--- DATASET RECORDS Enclosed Below ---
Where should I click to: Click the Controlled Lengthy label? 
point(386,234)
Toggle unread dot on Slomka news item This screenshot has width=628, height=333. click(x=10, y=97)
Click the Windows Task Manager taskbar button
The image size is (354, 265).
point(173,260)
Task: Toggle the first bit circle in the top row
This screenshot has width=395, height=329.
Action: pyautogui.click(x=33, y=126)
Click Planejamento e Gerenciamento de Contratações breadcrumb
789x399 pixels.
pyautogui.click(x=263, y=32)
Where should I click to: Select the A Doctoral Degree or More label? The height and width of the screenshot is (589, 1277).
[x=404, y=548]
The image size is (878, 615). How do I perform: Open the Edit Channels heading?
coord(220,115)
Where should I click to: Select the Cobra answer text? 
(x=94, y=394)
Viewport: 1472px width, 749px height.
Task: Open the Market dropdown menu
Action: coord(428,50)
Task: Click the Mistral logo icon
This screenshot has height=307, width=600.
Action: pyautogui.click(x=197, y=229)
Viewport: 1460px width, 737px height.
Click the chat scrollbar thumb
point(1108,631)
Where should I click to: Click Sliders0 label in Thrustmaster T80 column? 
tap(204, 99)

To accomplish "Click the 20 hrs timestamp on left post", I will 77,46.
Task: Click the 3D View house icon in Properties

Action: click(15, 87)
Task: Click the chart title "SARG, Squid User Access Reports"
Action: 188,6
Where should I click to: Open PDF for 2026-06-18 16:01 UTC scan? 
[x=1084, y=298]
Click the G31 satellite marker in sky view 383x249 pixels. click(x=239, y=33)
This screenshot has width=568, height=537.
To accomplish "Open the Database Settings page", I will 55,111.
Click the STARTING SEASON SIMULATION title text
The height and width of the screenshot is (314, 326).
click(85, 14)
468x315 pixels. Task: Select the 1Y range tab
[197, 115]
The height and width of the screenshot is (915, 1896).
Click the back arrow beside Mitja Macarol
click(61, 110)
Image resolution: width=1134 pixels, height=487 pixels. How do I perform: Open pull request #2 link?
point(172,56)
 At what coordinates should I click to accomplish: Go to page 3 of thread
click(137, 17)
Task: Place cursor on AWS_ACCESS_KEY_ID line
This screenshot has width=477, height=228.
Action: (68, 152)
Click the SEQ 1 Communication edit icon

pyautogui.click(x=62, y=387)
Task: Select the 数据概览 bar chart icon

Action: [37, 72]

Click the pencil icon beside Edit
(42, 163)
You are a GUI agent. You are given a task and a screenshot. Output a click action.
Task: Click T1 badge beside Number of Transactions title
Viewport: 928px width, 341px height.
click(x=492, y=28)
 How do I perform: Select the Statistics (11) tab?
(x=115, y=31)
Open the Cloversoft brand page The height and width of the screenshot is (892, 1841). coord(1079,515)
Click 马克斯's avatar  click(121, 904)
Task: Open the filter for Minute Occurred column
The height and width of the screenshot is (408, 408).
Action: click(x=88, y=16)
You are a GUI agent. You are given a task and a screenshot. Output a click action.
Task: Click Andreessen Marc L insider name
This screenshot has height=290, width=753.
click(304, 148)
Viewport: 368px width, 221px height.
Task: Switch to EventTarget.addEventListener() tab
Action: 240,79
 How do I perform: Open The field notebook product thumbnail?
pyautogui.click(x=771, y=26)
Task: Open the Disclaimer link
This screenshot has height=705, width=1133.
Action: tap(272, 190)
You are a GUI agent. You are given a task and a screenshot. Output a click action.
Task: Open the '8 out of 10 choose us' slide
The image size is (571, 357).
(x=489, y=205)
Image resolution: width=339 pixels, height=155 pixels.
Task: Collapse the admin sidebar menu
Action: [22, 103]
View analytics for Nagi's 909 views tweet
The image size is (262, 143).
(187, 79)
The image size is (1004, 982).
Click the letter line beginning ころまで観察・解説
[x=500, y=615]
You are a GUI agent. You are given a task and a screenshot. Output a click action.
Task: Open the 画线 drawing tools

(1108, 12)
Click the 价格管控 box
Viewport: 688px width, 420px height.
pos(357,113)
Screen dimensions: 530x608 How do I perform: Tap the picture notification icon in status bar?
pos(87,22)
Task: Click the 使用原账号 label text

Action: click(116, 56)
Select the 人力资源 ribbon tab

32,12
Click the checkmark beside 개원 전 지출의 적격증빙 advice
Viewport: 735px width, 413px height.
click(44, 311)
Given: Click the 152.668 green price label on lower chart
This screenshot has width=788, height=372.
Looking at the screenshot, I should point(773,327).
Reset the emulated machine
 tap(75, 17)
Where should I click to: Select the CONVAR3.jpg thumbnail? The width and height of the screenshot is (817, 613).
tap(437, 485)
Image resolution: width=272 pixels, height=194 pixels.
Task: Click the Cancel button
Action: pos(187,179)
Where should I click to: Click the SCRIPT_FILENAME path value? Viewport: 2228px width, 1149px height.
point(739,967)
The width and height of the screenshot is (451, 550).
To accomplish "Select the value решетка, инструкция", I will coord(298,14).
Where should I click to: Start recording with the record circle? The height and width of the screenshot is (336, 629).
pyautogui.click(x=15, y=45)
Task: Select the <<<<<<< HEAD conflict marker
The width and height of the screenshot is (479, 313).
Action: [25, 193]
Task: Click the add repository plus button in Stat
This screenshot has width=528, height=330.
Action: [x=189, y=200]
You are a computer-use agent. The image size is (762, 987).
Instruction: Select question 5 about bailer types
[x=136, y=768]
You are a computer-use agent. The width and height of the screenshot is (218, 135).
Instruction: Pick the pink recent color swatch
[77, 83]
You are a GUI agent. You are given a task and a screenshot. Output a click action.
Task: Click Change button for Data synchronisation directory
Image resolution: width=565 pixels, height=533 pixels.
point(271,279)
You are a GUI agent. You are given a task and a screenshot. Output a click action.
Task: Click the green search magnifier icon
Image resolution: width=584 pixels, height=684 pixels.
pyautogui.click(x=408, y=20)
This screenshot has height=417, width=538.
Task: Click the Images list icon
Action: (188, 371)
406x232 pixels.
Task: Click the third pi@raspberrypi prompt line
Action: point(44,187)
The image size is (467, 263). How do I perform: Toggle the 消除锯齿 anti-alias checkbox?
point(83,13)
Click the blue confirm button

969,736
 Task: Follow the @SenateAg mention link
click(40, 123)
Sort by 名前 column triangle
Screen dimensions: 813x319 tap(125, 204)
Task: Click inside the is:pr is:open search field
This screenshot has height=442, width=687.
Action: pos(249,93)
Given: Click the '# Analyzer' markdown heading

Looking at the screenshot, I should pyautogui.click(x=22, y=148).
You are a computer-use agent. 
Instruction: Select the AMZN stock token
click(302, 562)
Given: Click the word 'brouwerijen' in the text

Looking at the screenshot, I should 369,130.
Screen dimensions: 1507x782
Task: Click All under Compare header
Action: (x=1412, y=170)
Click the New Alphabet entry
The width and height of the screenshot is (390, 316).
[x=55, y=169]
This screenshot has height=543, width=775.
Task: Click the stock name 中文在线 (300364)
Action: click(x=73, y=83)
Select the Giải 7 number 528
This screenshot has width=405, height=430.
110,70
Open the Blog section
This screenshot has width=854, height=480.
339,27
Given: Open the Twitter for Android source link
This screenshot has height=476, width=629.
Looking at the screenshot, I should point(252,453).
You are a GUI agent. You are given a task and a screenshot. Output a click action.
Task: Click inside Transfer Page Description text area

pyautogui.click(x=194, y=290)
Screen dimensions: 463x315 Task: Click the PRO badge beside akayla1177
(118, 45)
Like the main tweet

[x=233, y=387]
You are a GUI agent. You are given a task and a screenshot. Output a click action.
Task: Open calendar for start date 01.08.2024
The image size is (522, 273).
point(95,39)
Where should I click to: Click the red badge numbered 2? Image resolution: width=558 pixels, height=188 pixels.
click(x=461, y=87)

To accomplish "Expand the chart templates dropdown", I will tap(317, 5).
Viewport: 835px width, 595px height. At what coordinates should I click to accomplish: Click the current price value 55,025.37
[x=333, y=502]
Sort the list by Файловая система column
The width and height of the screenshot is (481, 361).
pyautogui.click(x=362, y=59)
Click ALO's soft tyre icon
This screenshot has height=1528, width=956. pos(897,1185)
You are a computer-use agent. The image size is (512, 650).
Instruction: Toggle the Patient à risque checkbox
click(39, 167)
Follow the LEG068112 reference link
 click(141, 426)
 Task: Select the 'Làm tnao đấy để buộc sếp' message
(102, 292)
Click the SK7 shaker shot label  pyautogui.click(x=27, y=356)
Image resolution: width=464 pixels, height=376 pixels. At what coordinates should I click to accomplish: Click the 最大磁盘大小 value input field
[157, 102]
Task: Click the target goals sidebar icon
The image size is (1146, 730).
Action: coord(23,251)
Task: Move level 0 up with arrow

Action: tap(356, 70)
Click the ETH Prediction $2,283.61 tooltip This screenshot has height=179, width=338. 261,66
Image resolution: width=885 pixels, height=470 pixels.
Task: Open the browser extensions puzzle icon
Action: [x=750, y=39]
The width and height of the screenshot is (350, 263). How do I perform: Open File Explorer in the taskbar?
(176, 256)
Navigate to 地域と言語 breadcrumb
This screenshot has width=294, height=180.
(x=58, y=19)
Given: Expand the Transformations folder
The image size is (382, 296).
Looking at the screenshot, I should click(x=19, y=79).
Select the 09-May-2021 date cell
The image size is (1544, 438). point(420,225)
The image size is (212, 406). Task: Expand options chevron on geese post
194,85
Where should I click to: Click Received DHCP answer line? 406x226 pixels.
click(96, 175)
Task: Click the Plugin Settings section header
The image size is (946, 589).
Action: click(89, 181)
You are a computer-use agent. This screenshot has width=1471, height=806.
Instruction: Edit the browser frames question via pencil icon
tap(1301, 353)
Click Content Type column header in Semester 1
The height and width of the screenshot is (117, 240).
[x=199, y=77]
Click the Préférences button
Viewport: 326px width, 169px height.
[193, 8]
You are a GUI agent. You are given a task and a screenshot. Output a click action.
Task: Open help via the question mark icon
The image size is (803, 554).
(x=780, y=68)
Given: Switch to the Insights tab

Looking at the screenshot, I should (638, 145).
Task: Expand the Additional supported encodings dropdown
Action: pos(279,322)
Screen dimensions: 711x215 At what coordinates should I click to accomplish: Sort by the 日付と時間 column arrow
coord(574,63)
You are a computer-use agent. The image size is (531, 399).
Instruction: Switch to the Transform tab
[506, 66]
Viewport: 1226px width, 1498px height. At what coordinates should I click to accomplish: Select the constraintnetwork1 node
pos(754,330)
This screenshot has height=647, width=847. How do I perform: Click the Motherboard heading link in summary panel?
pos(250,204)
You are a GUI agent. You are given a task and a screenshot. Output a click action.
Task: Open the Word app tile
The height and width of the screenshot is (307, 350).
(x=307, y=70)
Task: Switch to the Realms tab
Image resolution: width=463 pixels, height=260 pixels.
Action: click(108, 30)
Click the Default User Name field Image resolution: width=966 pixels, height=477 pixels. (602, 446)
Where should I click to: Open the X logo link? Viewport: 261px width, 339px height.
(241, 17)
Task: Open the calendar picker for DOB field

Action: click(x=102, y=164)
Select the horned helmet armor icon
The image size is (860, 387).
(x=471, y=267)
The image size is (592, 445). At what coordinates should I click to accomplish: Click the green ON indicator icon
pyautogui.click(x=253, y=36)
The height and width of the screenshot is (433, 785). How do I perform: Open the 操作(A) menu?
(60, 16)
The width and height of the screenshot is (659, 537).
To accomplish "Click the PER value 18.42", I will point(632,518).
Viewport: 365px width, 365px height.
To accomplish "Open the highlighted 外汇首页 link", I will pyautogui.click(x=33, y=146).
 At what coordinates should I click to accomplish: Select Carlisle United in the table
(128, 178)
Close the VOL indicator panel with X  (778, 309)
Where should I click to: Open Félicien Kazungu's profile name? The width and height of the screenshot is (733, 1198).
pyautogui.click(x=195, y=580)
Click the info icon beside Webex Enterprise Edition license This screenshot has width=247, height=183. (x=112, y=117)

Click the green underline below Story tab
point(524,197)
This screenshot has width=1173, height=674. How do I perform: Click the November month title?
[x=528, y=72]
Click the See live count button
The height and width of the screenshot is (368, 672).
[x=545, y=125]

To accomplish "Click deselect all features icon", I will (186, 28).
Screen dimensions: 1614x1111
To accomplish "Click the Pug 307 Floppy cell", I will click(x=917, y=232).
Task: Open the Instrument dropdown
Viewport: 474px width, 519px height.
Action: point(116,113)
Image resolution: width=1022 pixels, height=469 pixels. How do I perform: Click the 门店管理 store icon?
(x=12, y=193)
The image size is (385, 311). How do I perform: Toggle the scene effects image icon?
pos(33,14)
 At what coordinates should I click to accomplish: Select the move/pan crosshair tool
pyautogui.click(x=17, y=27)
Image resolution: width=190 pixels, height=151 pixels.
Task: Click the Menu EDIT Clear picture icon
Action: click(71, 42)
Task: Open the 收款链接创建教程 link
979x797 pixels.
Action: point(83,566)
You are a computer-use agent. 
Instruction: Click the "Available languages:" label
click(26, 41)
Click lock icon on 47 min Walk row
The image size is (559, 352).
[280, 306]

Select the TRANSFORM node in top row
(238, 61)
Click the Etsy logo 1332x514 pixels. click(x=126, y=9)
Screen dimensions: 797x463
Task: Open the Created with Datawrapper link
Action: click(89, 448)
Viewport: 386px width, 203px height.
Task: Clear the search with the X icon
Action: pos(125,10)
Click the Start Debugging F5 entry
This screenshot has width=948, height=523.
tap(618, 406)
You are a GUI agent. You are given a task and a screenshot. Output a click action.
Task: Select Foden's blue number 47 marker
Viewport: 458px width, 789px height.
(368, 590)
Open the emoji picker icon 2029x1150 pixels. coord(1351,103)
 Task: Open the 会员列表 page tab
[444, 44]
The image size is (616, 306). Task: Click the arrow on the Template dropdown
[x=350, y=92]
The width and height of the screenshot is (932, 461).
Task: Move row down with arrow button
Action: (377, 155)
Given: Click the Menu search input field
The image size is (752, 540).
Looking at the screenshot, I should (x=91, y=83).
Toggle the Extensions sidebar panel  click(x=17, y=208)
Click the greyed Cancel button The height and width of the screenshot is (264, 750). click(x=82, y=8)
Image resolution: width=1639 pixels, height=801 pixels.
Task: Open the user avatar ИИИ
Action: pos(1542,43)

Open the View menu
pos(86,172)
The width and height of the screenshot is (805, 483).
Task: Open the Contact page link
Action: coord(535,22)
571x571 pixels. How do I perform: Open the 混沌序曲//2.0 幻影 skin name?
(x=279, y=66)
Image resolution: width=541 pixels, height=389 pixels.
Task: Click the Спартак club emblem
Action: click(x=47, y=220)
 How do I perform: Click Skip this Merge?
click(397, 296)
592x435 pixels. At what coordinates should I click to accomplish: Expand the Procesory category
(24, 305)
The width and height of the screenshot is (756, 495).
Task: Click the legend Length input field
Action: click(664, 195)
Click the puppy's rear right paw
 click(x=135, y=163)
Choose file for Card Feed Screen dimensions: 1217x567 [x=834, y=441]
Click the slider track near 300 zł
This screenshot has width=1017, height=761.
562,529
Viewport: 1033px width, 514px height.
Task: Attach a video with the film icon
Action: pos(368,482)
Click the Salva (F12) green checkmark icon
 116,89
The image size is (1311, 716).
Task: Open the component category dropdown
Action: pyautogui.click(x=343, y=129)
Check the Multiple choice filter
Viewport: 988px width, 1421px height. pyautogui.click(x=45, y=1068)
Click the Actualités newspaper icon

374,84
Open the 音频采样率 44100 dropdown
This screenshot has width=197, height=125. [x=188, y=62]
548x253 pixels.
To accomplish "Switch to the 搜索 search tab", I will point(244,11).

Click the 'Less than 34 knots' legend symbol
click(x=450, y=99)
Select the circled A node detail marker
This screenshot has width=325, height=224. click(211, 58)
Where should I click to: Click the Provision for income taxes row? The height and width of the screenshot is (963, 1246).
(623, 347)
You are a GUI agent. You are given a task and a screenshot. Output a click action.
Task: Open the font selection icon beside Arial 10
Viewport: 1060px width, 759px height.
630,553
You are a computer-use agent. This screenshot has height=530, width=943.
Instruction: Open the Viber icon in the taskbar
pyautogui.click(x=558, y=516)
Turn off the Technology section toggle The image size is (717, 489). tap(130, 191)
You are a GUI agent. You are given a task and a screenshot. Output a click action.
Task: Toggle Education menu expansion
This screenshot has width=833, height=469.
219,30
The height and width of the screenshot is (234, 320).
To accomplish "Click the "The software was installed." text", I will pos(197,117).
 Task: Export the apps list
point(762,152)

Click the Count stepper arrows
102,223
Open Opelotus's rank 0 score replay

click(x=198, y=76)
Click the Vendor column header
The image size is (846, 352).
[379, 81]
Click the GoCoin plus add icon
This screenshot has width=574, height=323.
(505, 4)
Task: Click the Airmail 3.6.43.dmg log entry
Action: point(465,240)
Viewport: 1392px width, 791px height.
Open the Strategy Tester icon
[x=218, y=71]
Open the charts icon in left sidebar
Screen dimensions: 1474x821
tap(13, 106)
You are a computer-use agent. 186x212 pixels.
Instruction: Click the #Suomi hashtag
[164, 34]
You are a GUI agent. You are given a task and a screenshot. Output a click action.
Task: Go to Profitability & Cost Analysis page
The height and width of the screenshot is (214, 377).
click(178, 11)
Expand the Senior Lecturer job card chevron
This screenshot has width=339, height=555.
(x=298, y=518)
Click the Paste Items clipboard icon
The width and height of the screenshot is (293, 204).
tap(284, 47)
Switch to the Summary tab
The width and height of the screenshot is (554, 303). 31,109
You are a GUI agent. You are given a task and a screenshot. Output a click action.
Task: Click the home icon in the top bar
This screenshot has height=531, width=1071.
--- End of Enclosed DATASET RECORDS ---
▶ **HOW TO COMPLETE THIS TASK**
Report all lines of the data that include the word "section".

▶ **YOUR SOLUTION**
Open the Blog section
Task: Click the Plugin Settings section header
Turn off the Technology section toggle The image size is (717, 489). tap(130, 191)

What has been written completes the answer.